[[ INPUT FOR THIS TASK, beginning ]]

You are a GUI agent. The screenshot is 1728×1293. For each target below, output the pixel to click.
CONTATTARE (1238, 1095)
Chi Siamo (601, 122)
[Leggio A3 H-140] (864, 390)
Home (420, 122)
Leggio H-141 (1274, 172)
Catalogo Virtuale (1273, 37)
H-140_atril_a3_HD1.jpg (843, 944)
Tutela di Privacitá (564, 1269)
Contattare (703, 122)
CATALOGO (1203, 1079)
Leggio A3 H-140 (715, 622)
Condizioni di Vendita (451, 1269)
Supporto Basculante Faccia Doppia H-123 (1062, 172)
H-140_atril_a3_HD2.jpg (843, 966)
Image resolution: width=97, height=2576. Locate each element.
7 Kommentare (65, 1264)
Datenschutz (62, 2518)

[[ INPUT FOR THIS TASK, end ]]

**YOUR OBJECTIVE**
Copy every line of the listing containing the string "Leggio".

**PROBLEM SOLUTION**
[Leggio A3 H-140] (864, 390)
Leggio H-141 (1274, 172)
Leggio A3 H-140 (715, 622)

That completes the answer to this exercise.